### What the exercise asks
Reproduce the lines from the one containing "Where should I click to: Select the SE" through the final line of the records, keeping every request unchanged. Scale each coordinate in the answers by 2.1 and round to whole numbers, with halves going up.

### Provided records
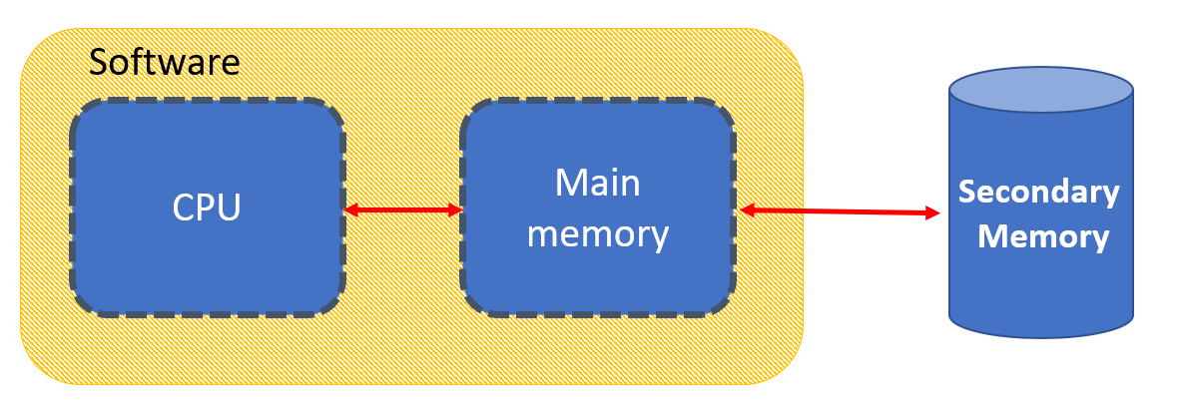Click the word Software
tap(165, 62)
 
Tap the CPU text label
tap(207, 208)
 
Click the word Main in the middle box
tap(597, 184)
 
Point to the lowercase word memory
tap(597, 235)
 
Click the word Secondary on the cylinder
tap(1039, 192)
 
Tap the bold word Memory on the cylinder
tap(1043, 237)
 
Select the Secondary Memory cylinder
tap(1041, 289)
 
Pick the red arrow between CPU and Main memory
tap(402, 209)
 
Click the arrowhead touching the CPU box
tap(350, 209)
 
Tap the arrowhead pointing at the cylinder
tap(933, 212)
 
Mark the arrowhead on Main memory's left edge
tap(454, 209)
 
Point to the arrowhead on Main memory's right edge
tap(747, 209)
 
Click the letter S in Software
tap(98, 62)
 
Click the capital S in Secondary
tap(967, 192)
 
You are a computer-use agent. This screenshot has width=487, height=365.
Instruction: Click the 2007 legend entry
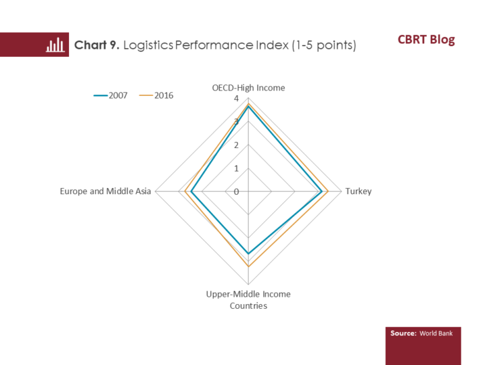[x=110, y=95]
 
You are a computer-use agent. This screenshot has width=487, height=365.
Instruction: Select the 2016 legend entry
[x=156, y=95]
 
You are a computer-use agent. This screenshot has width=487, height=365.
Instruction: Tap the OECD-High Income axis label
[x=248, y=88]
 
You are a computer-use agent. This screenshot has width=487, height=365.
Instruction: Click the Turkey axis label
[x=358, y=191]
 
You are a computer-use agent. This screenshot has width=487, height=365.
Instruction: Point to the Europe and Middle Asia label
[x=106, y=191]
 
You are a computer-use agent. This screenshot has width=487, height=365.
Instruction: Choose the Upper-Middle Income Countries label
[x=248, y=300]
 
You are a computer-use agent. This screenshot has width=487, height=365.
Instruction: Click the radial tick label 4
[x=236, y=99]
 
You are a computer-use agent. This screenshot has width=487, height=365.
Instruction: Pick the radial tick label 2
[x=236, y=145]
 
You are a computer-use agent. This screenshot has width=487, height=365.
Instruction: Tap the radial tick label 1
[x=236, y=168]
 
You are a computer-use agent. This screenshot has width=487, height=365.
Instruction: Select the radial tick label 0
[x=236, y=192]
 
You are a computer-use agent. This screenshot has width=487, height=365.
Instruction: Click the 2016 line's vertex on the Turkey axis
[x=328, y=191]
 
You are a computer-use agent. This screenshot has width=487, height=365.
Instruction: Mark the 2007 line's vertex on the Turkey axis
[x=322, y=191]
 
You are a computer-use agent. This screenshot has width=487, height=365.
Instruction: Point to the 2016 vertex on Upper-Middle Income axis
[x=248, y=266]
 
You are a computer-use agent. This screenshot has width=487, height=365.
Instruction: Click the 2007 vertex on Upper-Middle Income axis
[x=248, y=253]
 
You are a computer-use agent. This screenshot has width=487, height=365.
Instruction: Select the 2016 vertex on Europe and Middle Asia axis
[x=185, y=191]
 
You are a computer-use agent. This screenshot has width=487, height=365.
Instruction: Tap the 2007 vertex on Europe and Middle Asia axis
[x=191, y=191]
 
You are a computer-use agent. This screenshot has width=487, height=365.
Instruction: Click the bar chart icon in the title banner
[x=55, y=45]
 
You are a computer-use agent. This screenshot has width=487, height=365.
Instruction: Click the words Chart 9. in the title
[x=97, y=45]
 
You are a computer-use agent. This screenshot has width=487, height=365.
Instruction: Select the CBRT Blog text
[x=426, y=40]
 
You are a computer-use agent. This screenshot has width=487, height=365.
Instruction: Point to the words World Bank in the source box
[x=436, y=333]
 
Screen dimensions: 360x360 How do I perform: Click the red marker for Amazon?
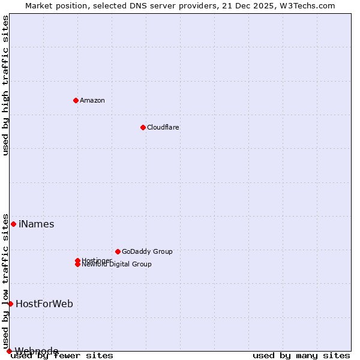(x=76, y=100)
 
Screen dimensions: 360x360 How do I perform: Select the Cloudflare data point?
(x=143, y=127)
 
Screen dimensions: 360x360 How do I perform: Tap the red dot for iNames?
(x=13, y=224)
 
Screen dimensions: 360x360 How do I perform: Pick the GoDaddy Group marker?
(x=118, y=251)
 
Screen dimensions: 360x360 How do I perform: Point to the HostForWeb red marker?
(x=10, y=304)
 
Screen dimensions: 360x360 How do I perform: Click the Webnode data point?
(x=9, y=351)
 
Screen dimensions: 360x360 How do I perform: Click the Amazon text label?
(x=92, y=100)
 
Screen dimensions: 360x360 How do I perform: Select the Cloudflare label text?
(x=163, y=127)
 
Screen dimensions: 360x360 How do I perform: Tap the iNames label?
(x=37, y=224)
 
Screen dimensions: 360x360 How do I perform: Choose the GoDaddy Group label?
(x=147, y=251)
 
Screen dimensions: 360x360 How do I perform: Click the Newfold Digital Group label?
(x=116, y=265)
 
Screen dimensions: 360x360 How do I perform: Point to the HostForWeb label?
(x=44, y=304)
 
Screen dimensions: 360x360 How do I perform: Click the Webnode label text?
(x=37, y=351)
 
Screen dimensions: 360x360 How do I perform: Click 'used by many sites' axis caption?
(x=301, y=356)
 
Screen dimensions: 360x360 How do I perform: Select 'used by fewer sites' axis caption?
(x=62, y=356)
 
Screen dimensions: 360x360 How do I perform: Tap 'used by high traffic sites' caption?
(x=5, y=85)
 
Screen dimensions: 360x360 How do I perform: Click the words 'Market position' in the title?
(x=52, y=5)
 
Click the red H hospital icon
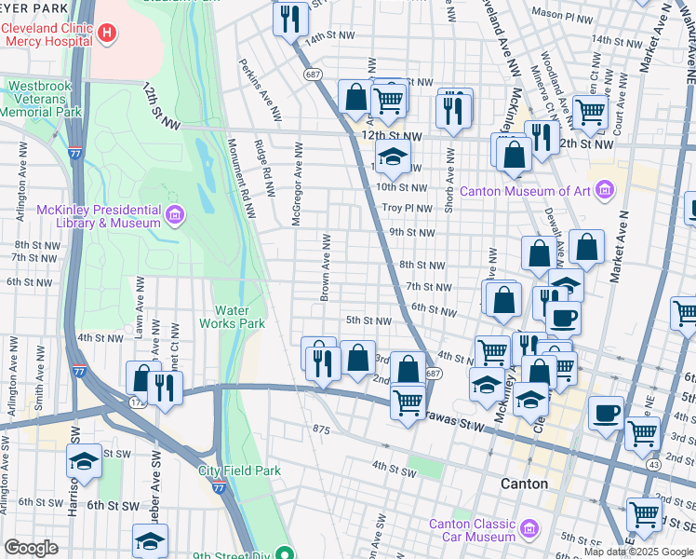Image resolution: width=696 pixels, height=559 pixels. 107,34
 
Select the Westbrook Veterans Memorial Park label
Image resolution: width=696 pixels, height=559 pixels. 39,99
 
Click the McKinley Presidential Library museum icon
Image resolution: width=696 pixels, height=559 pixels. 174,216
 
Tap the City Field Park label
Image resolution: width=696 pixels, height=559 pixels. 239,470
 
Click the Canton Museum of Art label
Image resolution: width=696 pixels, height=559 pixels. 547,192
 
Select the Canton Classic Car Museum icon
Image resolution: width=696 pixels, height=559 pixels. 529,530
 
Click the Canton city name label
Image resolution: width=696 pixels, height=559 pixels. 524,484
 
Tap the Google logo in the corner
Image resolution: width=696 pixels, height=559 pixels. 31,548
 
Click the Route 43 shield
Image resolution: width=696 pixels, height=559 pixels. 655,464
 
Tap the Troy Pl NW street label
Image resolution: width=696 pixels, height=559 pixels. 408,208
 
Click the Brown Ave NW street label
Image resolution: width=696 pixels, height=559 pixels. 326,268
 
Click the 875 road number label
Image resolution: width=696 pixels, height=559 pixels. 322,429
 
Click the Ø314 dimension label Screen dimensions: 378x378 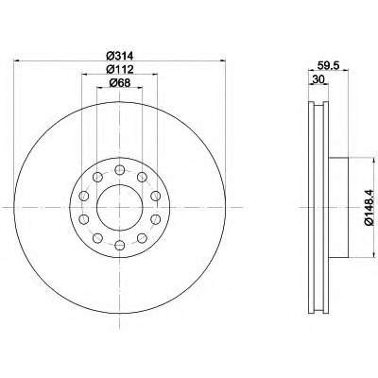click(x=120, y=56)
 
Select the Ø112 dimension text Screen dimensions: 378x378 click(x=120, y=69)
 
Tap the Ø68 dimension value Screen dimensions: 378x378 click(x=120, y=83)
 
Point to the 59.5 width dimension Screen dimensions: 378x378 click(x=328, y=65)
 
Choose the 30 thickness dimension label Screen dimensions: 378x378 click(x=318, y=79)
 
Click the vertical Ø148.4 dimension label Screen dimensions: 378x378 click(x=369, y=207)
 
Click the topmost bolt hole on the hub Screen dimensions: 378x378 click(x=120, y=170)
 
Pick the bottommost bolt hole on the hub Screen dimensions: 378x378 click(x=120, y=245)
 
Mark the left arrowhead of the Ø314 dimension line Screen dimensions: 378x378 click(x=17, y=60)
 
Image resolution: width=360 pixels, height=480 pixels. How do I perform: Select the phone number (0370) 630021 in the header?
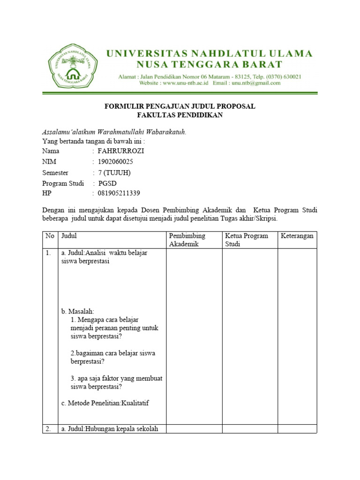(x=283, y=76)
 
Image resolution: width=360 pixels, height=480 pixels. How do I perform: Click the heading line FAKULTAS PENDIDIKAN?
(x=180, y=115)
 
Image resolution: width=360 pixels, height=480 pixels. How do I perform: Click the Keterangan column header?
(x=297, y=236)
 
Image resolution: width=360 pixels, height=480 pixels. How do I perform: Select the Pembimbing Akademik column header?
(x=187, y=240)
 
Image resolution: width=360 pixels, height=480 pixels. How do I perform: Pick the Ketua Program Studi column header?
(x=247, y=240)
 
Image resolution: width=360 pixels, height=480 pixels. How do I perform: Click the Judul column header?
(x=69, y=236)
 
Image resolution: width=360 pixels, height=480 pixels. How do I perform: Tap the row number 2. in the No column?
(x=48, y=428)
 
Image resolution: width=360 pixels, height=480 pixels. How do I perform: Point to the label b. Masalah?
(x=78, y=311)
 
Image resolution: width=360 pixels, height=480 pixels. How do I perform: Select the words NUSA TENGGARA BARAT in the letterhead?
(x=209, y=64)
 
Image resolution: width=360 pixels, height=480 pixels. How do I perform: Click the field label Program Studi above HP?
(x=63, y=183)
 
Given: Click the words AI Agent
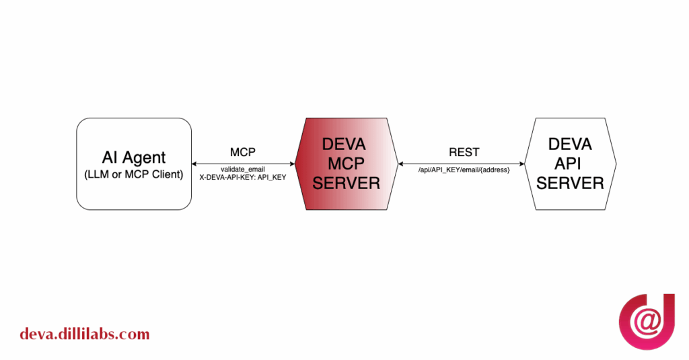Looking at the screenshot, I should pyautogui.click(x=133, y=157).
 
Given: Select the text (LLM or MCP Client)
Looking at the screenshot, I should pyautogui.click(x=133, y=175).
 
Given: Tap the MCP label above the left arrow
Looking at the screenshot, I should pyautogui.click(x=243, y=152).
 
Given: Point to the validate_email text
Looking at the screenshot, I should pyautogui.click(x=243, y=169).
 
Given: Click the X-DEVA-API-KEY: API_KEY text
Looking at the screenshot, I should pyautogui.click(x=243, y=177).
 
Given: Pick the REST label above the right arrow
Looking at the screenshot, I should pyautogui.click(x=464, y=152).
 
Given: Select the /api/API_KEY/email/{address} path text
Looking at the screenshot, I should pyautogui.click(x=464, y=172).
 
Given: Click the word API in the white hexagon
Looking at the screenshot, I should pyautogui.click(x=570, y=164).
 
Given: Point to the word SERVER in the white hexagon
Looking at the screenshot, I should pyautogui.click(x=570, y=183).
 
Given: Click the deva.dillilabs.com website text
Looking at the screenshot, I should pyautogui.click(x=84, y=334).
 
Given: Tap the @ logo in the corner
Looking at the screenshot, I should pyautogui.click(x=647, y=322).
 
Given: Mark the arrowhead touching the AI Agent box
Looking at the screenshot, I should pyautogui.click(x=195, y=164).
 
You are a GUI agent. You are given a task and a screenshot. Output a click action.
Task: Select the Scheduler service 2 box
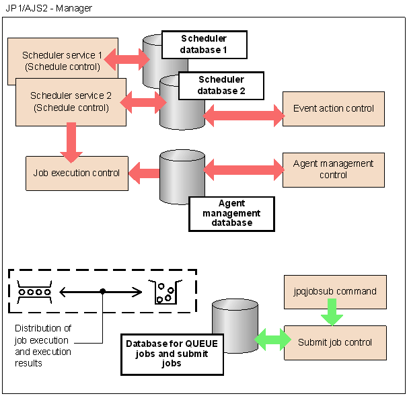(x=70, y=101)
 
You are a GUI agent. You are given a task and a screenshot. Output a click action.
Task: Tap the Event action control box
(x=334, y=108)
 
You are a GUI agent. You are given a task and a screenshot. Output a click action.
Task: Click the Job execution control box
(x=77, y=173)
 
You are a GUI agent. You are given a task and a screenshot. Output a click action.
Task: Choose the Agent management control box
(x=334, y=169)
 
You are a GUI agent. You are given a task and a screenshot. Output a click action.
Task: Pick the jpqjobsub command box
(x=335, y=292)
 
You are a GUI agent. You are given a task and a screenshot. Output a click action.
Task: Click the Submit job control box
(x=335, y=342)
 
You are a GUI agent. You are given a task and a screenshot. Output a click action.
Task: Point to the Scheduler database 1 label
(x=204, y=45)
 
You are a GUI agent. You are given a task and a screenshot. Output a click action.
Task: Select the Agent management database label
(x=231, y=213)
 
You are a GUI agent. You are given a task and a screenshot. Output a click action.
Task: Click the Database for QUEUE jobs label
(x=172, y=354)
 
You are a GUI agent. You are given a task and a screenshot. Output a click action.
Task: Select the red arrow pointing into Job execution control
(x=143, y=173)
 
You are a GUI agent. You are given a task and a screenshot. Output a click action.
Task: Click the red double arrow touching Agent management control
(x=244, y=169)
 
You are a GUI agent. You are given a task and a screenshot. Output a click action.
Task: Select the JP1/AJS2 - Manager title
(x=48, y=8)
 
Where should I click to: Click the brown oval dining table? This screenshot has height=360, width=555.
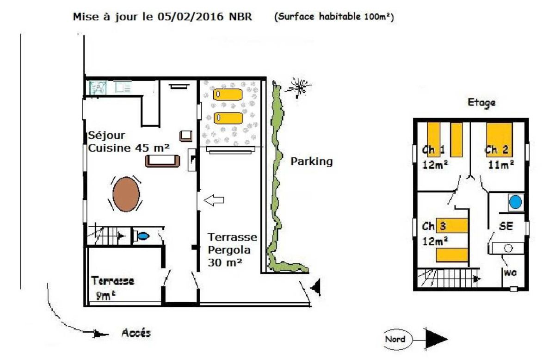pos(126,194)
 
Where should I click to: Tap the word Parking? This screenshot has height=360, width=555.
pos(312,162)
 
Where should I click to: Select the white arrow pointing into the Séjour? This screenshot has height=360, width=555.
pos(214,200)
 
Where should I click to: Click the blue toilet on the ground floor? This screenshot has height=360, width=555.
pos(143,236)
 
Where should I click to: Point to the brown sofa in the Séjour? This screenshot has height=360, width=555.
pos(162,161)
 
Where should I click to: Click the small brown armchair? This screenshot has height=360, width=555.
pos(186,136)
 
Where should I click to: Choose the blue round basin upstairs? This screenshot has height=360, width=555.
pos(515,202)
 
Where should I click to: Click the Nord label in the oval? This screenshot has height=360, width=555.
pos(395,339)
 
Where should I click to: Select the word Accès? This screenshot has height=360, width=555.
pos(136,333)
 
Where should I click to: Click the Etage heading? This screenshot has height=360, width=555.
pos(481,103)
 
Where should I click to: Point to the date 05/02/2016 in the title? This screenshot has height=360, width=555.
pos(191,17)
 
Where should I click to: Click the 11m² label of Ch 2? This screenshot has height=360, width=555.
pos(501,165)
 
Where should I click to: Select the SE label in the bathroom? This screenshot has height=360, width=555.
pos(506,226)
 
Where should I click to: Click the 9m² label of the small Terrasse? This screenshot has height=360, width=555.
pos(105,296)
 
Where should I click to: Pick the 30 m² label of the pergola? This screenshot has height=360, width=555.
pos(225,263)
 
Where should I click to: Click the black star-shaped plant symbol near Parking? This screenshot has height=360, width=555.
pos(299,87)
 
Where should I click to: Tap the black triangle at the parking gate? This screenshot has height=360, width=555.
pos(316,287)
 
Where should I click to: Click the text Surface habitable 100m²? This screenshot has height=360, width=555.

### Exercise solution
Where should I click to: Select the SE label in the bathroom? This screenshot has height=360, width=555.
pos(1063,475)
 
Where should I click to: Click the 9m² label of the small Terrasse? This screenshot has height=360, width=555.
pos(221,622)
 
Where should I click to: Pick the 30 m² label of the pergola? This screenshot has height=360, width=555.
pos(473,552)
 
Where should I click to: Click the black star-shaped plant symbol near Parking? This screenshot has height=360, width=555.
pos(628,183)
 
Where should I click to: Tap the black triangle at the parking gate? This screenshot has height=360, width=555.
pos(664,603)
 
Where should I click to: Click the text Surface habitable 100m²? This screenshot has height=360, width=555.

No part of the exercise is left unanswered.